#### Given records:
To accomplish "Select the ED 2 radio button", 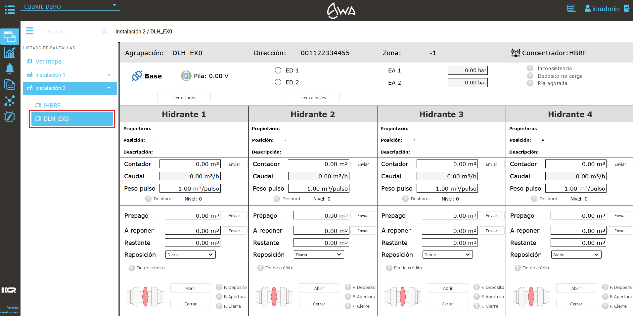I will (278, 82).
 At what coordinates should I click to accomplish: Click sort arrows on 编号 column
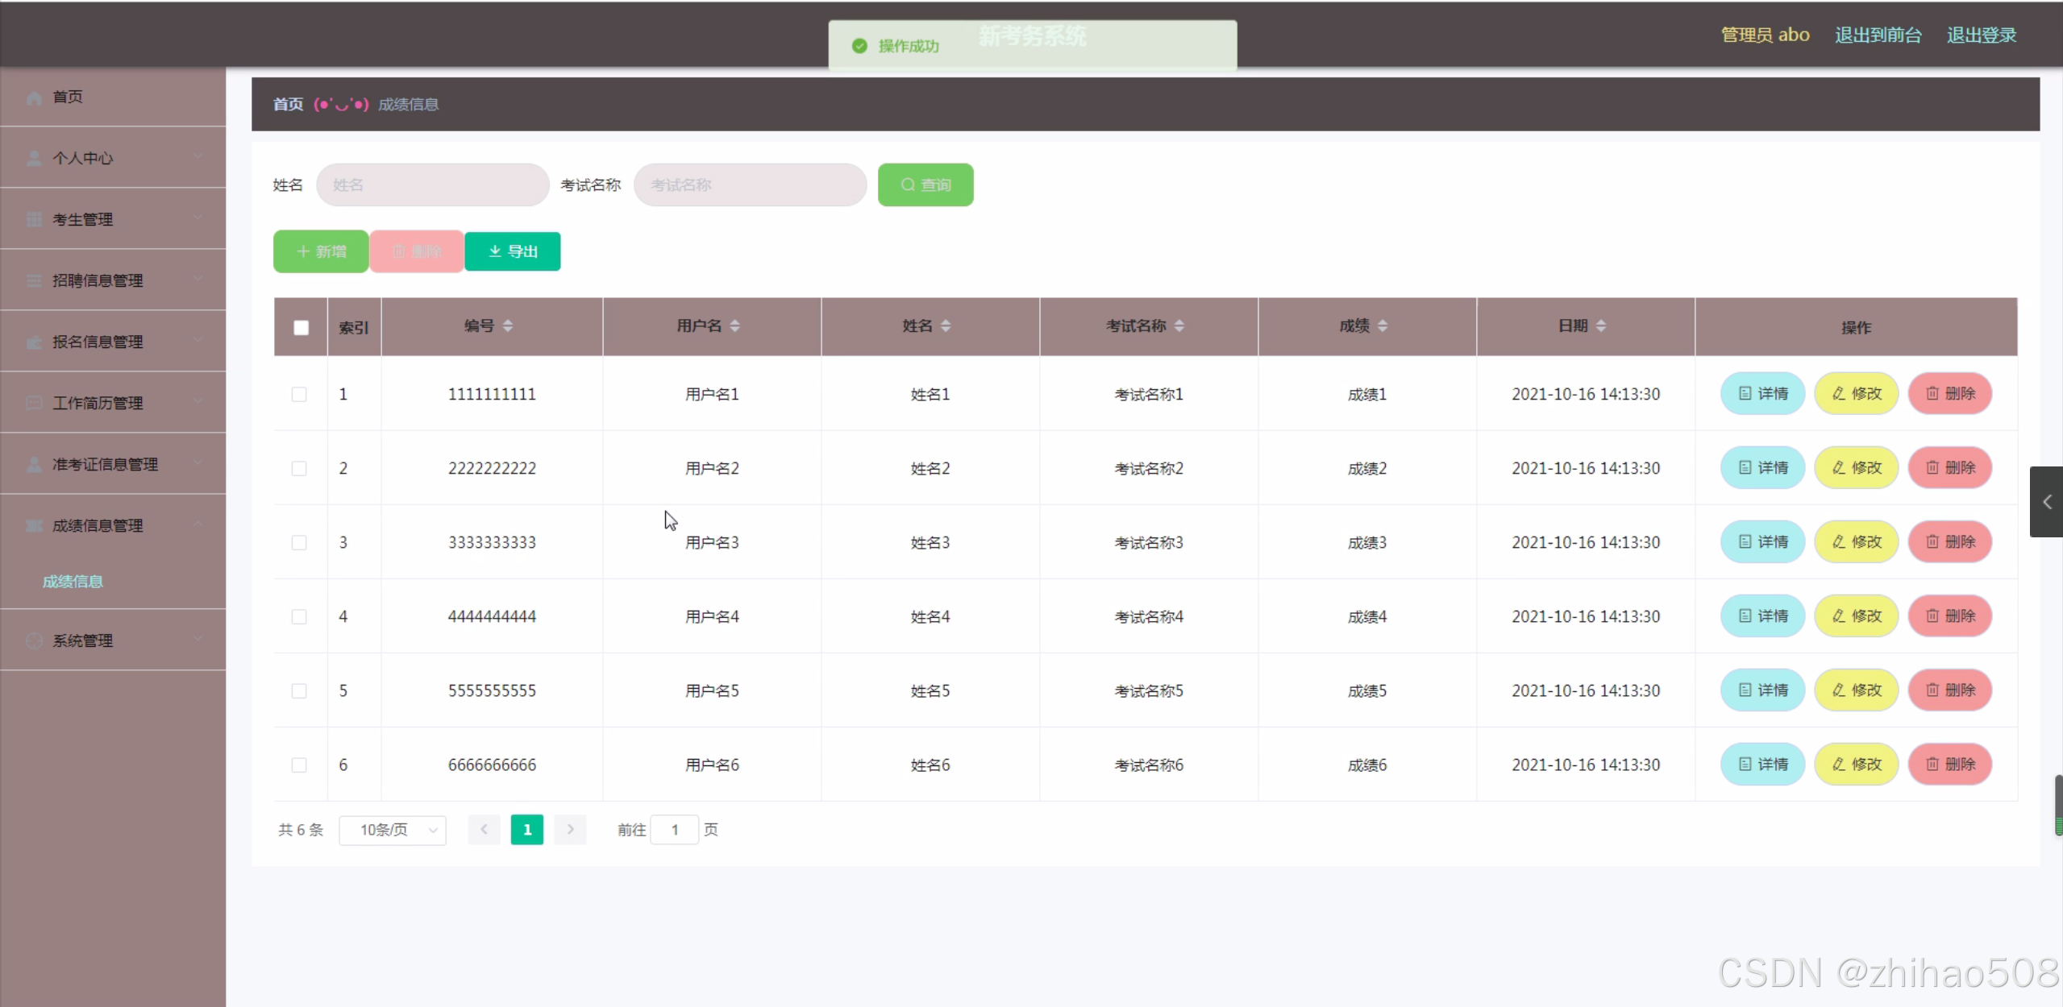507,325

* * *

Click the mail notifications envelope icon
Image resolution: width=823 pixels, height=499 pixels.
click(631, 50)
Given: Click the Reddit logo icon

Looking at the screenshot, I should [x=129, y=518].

#### Task brief:
Collect every line of the records that contains the word "icon", and copy each one in full.

#### Task answer:
Click the mail notifications envelope icon
Given: Click the Reddit logo icon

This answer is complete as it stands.